27 June 2009

Artificial Fertility

Unethical Medicine

Human women have birthed children for around 80 million years without medical assistance. The human race had grown to more than 1.8 billion by 1920, the dawn of modern medicine. Today billions are spent on hospital child birth, infant care, premature rescue, fertility treatment, implantation, and artificial insemination. The world population is 6.4 billion and estimated to double to 12.8 billion in about 40 years. Recently, deliberate high-count multiple births have made the news with as many as 8 births from implanted eggs from one birth event.

This idiocy must stop! We are wasting medical resources that ailing, sick and infirm people need. More than enough women are capable of having children without any hospital care or medical assistance. Not every female needs to give birth to a child, not every male needs to father a child. Those who cannot produce children naturally should move on to other meaningful contributions. There are currently millions, perhaps a billion surplus children worldwide, in need of adoption. If someone wishes to be responsible for a child’s growth and development into a constructive, productive, useful adult, then many potential human adults are available.

Many who can have natural children should not. Just because you can reproduce, doesn’t mean you should. Many couples capable of producing children are not fit to educate children, provide for them financially, or serve as good examples. There is plenty of willing biological baby factories and sperm donors; more unwitting participants are completely unnecessary.

Quality is another matter. Survival of the fittest and natural selection don’t necessarily eliminate undesirable characteristics quickly enough; often they successfully reproduce before fate eliminates one or both of their characteristics from the gene pool.

I’m not proposing a license to reproduce. I’m proposing that artificial fertility, medically assisted conception, fetal rescue (except to save the mother) be eliminated as medical procedures and prohibited from any kind of insurance coverage.

I’m also proposing that hospitalization for child birth be eliminated except to save the mothers life. For most of human existence women have given birth to healthy offspring without any assistance. For thousands of years women have given birth with a little assistance from an experienced mother, often her own, or mid-wives, paid and volunteer. It worked well. Today many still come into the world in this way.

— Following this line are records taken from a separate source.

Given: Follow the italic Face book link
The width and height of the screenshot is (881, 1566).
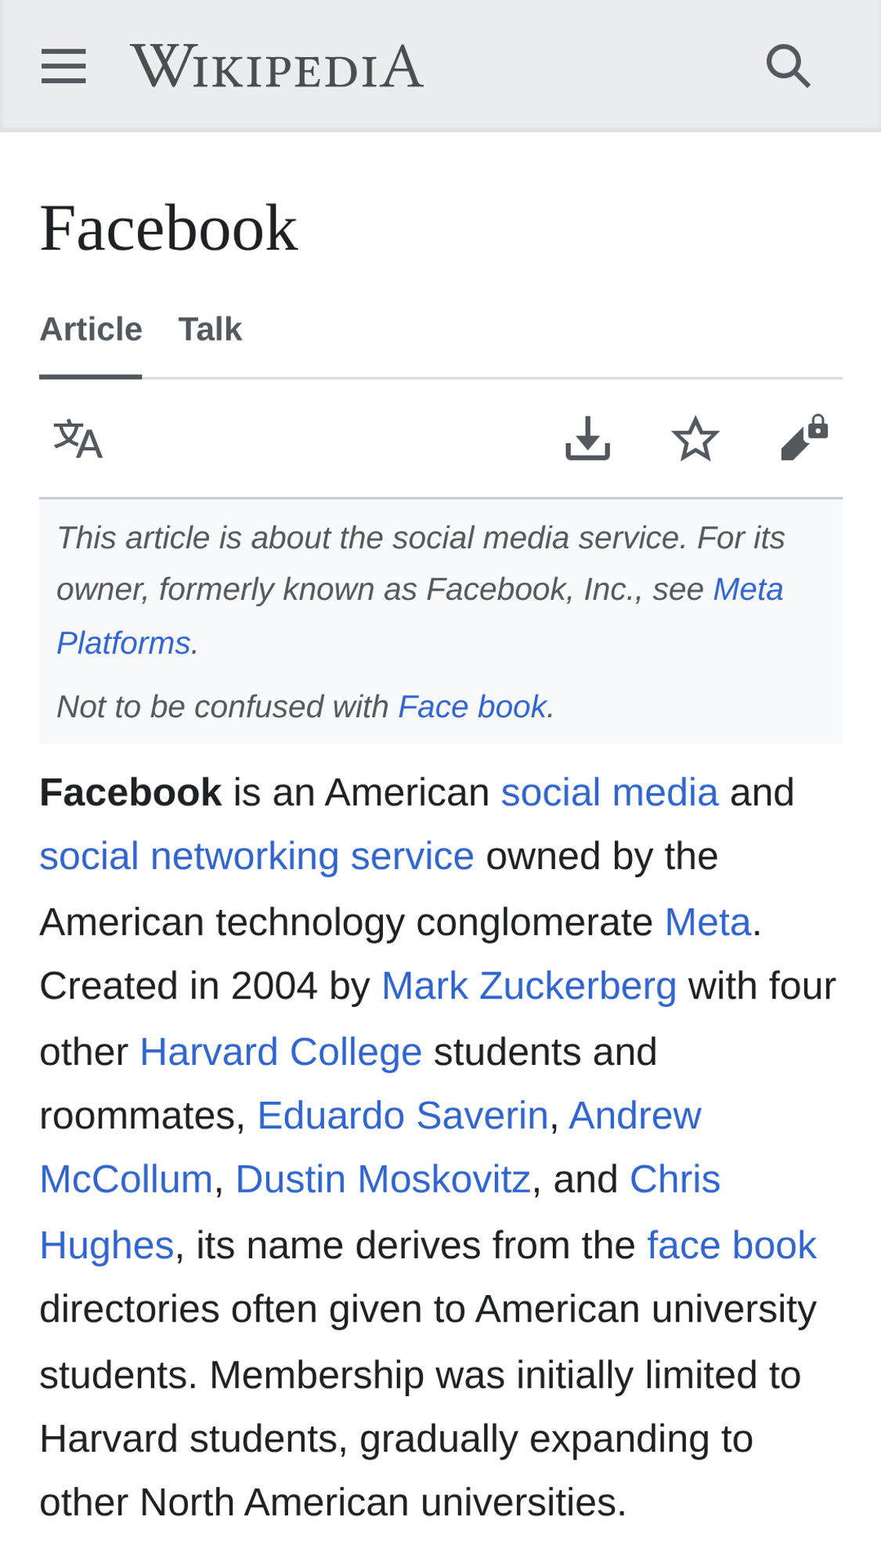Looking at the screenshot, I should [472, 707].
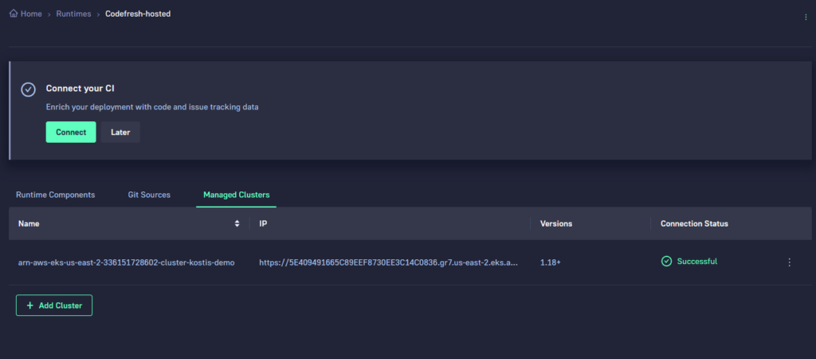Click the checkmark circle beside Connect your CI
This screenshot has width=816, height=359.
(28, 89)

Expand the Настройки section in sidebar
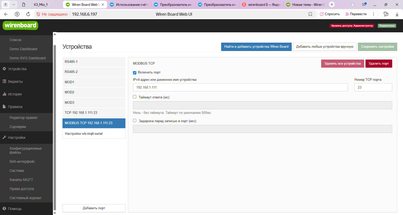coord(17,138)
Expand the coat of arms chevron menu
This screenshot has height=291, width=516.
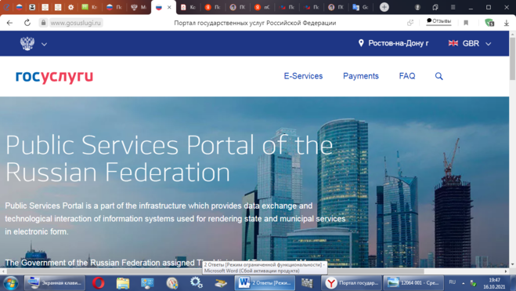(x=44, y=44)
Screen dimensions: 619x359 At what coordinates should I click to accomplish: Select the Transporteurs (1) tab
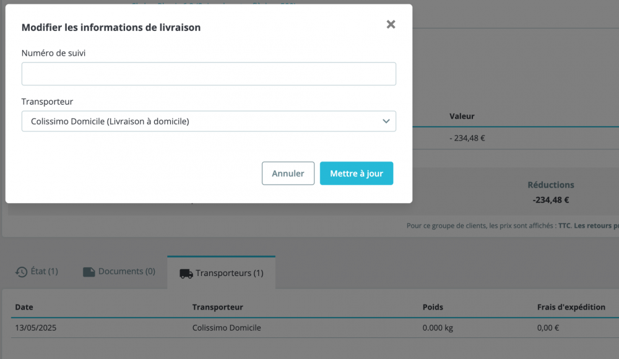tap(222, 273)
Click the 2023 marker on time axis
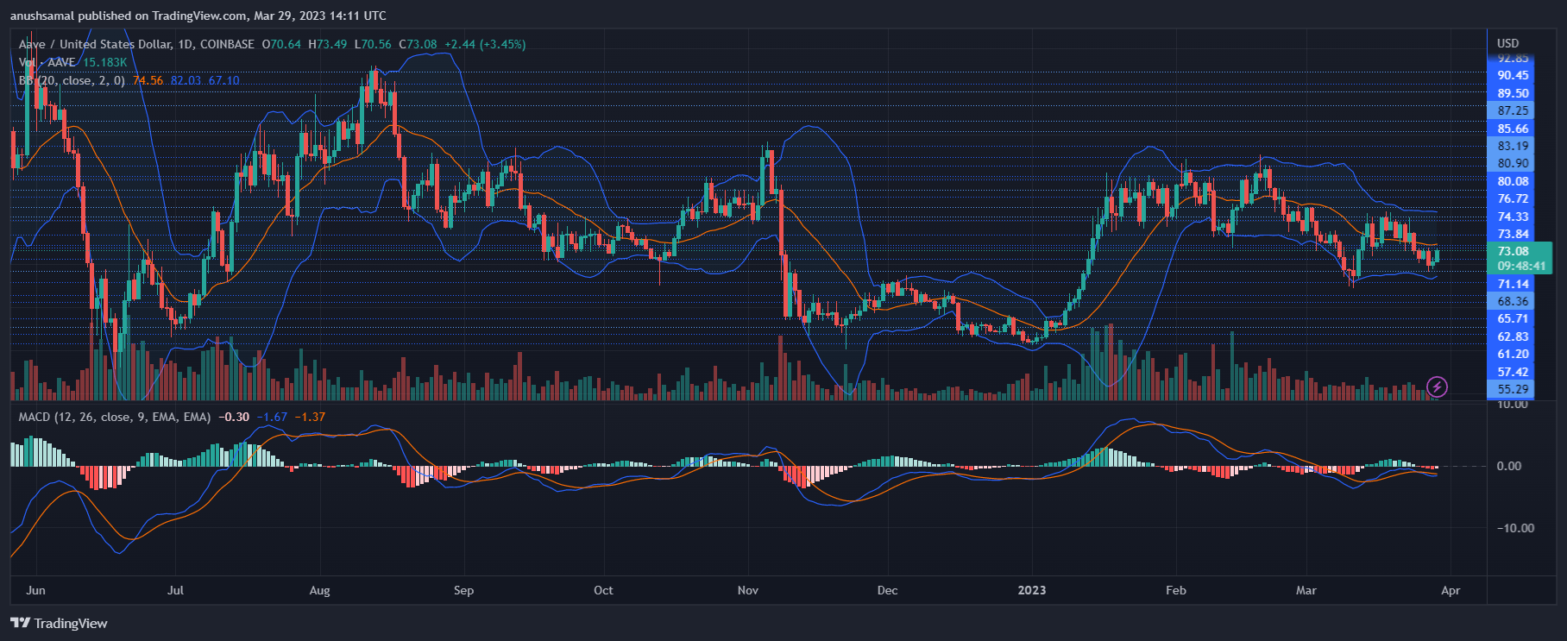 tap(1031, 590)
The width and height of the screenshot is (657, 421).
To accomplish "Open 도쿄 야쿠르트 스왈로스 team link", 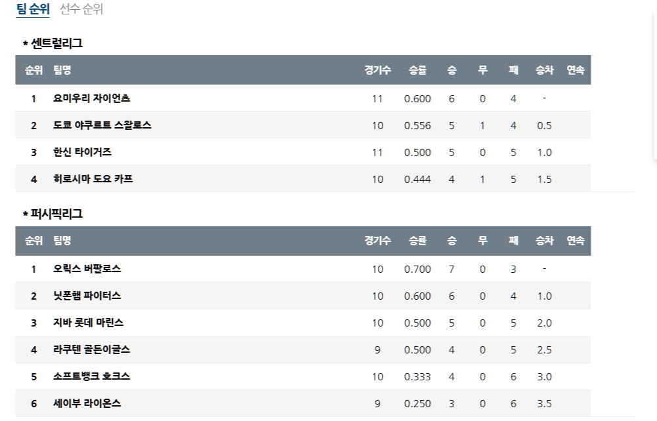I will pyautogui.click(x=102, y=125).
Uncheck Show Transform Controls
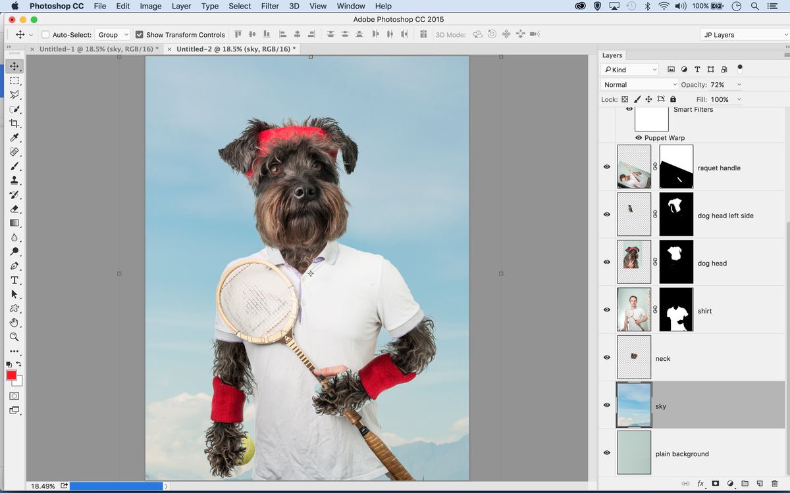Image resolution: width=790 pixels, height=493 pixels. [139, 34]
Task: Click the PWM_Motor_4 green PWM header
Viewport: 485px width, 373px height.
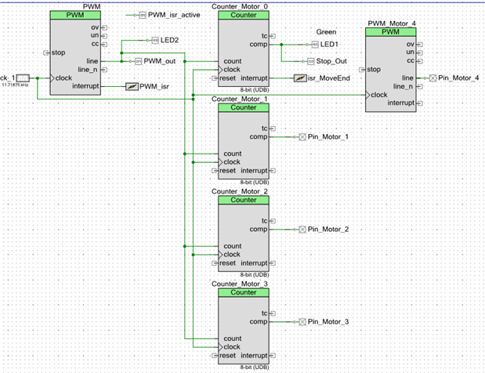Action: 391,32
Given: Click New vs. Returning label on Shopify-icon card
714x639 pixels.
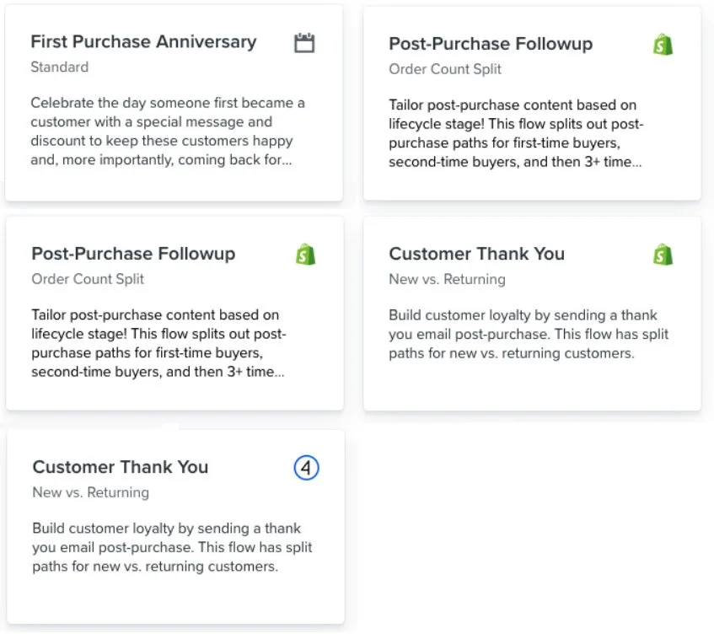Looking at the screenshot, I should point(447,278).
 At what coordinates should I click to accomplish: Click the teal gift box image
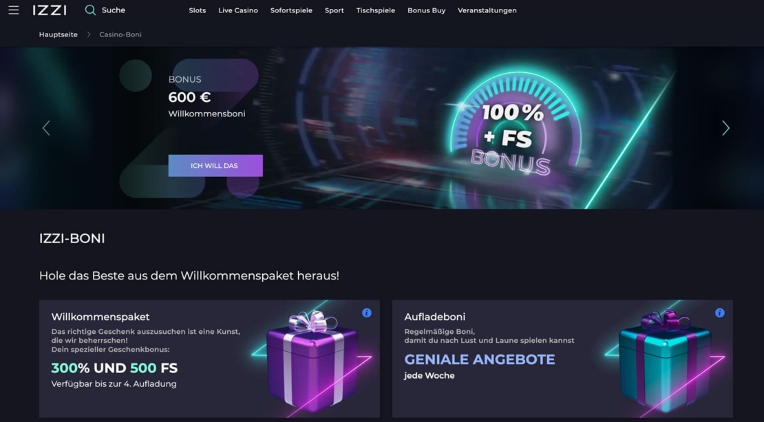click(665, 359)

Some would say extraordinary efforts should be made to save every fetus and every newborn. I say that’s not the natural way. A potential person and existing persons are not the same, and should not be treated the same medically. Not all conceptions should survive, not all born should survive. Some are ghastly genetic errors, some are horribly flawed, some, if they survive, will need extreme medical support for basic life-like functions.

Some say the world may miss out on some great contribution by the loss of one of these potential humans. I guess the argument is that we should save every flawed fetus or newborn, because one of them may become a brilliant, useful, loving contributor to all mankind.

I doubt it. Those things happen very rarely; Einstein, Newton, Galileo, Jesus Christ, Louis Pasteur, Mahatma Gandhi, Benjamin Franklin, Ronald Reagan, Bill Gates etc. Most non-viable fetuses and newborns will never become an independent human life. And some of those who may survive are at least as likely to become terrible humans; Hitler, Charles Manson, Clyde Barrow, John Wayne Gacy Jr., Bernie Madoff, Barney Frank, Nancy Pelosi or some child molester, mass murdering terrorist, or other subhuman creature.

As sad as it maybe to lose a fetus, newborn, or a child, it is more terrible to waste medical resources on artificial fertility enhancements, when humans already proven viable, self sufficient and productive are awaiting medical resources to continue their productive, thoughtful, loving lives.

Stop the foolish waste of medical resources on fertility enhancements, hospitalization only to rescue fetuses, and extreme care for newborn survival. Sadly, some must be allowed to perish.

There are millions of recently born viable humans making their own way toward wondrous adult human beings, many with very little help from anyone.